Narrative evaluations give an appraisal of a student's progress that is more comprehensive than a letter grade. "They provide for a culture based on learning, not evaluation," says Manuel Schwab, a senior who studies politics and literature. "Rather than coming to school for a transcript and a GPA that will do things for us once we're out of school, we primarily think about the education we're getting."
The results of the Senate's mail vote this October reaffirmed an earlier vote calling for mandatory grades in addition to the evaluations, by a vote of 240 to 154. Current undergraduates may continue to receive narrative evaluations, but students entering in fall 2001 may only opt for them in no more than 25 percent of all the course work that they apply toward graduation.
"There is a kind of dishonesty about the whole discussion," says Conn Hallinan, a journalism professor. "The real story is that this is a workload issue. The administration has [expanded the university] without creating the infrastructure to deal with larger classes."
Hallinan, who also teaches at Berkeley, where he says he "needs a cattle prod to get students to talk in class," fears that with mandatory grades, narrative evaluations will become "templates prewritten to go alongside a certain letter grade."

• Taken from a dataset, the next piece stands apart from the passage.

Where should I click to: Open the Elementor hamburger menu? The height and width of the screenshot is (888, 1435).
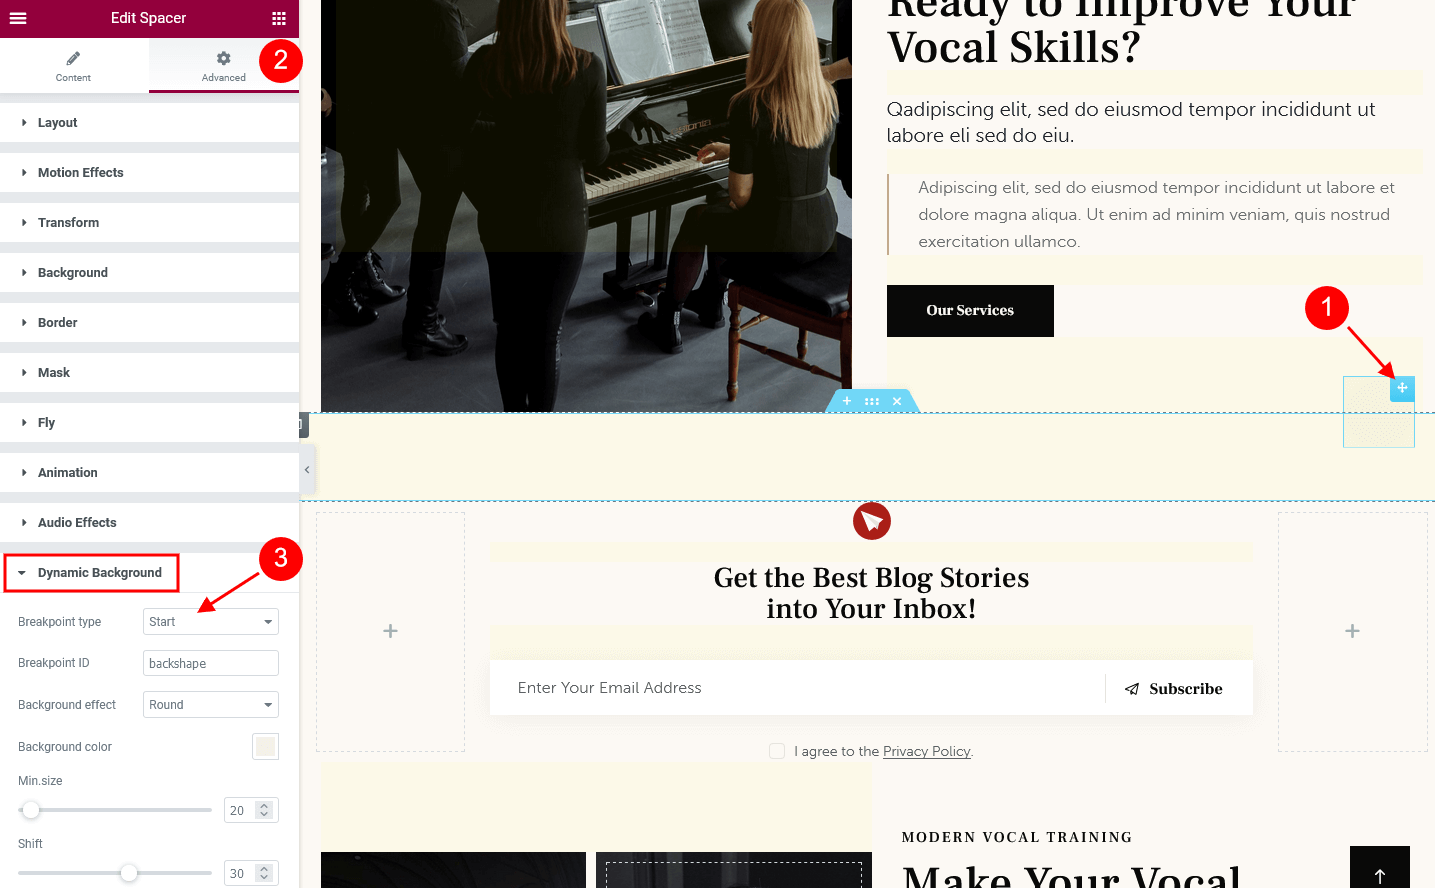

"I think what has happened is the university has brought a lot of faculty members here in the last few years that have no commitment to the alternative vision that founded this institution," says Mike Rotkin, Santa Cruz City Councilmember and social studies professor.
Many believe that the new grade legislation will also attract a different kind of student to UCSC. And maybe that's what UCSC wants. Once known as a countercultural mecca, UCSC has been revamping its image by building partnerships with high-tech companies and NASA.
Detractors of the evaluations claim that they prevent students from getting into graduate school, although professors like Rotkin and Hallinan claim that the opposite is true.
Many supportors of evaluations contend that grades create an atmosphere of unhealthy competition in which brownnosers thrive but true learning does not.
UCSC is one of 11 schools--including Reed and Oberlin--in the country to use narrative evaluations. When grades became optional at UCSC in 1997, only a small minority of students asked for them. According to Schwab, it is clear from last year's poll that students want to keep the evaluations. Along with faculty members, a group called Students for Evaluation Reform will be contributing statements to the Senate chair for review at the Nov. 27 meeting.
"There has been an amazingly sustained student movement since last fall when the whole thing started," Schwab says. According to Schwab, the Senate has disregarded its own mission statement by not allowing student voices to be heard. "It invites the question of what kind of representation are students entitled to and whether that entitlement is being honored appropriately."
Ben Lomond Miracle
Mountain Community Theater, the oldest year-round theater group in the county, is finally reaping the fruits of its labors. The fruit is actually a $47,000 grant from the Lucille and David Packard Foundation. Since receiving the grant in March, the Ben Lomond-based MCT has finally been able to revamp the lighting and sound equipment at Park Hall, where most of its shows are performed.
Using royalties from its popular adaptation of A Miracle on 34th Street, MCT has also set up a performing-arts scholarship for San Lorenzo Valley High School students.
"We're really committed to education," says Peter Troxell, MCT co-founder and general manager of KUSP radio. "MCT's yearly youth programs are a tremendous resource for young people with talent in this area."
Founded in 1982, MCT is now going into its 19th season and has more than 86 productions (1,000 performances) under its belt.